As brincadeiras acontecem e tens tanto para observar, para ler os sinais que dão, para espelhar a satisfação, o burburinho que se torna ensurdecedor, mas que é testemunha do que é ser criança. 

Escuta.
Dá-lhes tempo. Respeita o tempo. Sente o tempo. Entende o seu tempo.

Ainda estás sentado? Levanta-te!

Observa de perto, mas não os distancies do que começaram, desafia-os, eleva esse momento mágico, de criar, de experimentar, de aprender.
Olha-os nos seus olhos e sente, simplesmente, a ânsia dos seus olhares.  Mesmo sem falarem, o que lá dentro lhes vai, conhece-os. 

Lê-lhes o sentimento, lê-lhes o desejo que têm dentro de cada um, o desejo de se construírem, o desejo de fazer o que melhor sabem: brincar.
Sente, apenas, o momento, a dedicação, a motivação, a concentração, a imaginação, a criatividade pura. Sente o quão se entregam em cada brincadeira de par, em cada pequena, em cada conquista que atingem, em cada solução aos problemas que encontram.

Torna-te observador e sê um educador que regista, que observa, que lhes transmite segurança para ousar. Escuta cada movimento que se expressa, cada sentimento, cada necessidade de nos ter por perto para os encorajar. Sê aquele que lê o brincar, que o ajuda e não o que desvia.
Valoriza o que constrói. Valoriza cada palavra de motivação que dás e não as tornes fúteis e sem significado. Sê verdadeiro. 
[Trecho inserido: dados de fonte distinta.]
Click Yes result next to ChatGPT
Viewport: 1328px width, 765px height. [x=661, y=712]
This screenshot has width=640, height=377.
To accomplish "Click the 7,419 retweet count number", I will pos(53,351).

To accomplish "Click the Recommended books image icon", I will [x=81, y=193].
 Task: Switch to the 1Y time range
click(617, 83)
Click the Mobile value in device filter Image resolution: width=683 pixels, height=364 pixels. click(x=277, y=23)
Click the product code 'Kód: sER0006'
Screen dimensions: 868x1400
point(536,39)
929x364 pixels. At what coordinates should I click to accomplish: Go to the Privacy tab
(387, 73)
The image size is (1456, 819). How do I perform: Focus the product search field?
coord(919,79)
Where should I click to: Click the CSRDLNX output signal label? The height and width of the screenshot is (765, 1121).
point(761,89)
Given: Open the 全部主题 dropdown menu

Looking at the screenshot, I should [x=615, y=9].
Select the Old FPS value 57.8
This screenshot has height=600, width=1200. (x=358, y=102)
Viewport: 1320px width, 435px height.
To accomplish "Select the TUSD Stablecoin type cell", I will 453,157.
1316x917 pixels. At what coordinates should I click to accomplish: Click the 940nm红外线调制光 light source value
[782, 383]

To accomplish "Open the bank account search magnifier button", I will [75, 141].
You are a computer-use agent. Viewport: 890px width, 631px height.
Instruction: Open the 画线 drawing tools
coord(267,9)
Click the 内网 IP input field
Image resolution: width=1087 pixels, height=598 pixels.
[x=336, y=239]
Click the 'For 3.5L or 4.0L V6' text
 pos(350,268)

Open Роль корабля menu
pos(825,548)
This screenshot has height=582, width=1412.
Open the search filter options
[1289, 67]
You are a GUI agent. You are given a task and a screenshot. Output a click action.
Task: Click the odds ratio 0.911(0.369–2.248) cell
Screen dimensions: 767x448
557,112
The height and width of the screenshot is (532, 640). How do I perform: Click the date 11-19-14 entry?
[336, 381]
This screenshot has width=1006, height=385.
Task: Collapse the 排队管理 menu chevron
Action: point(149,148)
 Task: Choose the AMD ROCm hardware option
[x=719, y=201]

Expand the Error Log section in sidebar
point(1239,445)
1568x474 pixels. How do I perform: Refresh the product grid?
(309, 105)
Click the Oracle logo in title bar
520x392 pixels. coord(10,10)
Encoraja-os de verdade, porque eles encorajam-te em cada abraço que dão. Sentem em cada sorriso que te dão. Sorriem em cada palermice que fazes ou dizes. Agarram-se à tua perna, porque não querem que te afastes ou porque te procuram, unicamente, para um afagar de cabelo.
Fá-los sentir importantes e fundamentais no dia a dia.  Fá-los acreditar que a educação de cada um é algo que priorizas. Mostra lhes como te empenhas, para que, cada um deles tenha a melhor experiência no seu dia. Abraça-os de um modo único. Diz-lhes que os respeitas e que todos eles têm direito a ser quem são.

Age de modo consciente e torna a tua consciência numa prática única, feita à medida de cada grupo. Torna-te num educador alfaiate, que observa, tira medidas, corta, costura "práticas" únicas que respeitam e respiram a individualidade. 

Senta-te, ao final do dia, reflete no teu dia e responde apenas: hoje permiti que fossem únicos? Qual foi o meu papel no dia de hoje?

Será que sentimos o quanto eles confiam em nós? 
Será que temos a verdadeira consciência do que temos em mãos?

Sentemo-nos. Observemos. Ousemos a agir por eles, para eles e não para nós.
Ousemos e se assim o fizermos estaremos a dar o nosso melhor.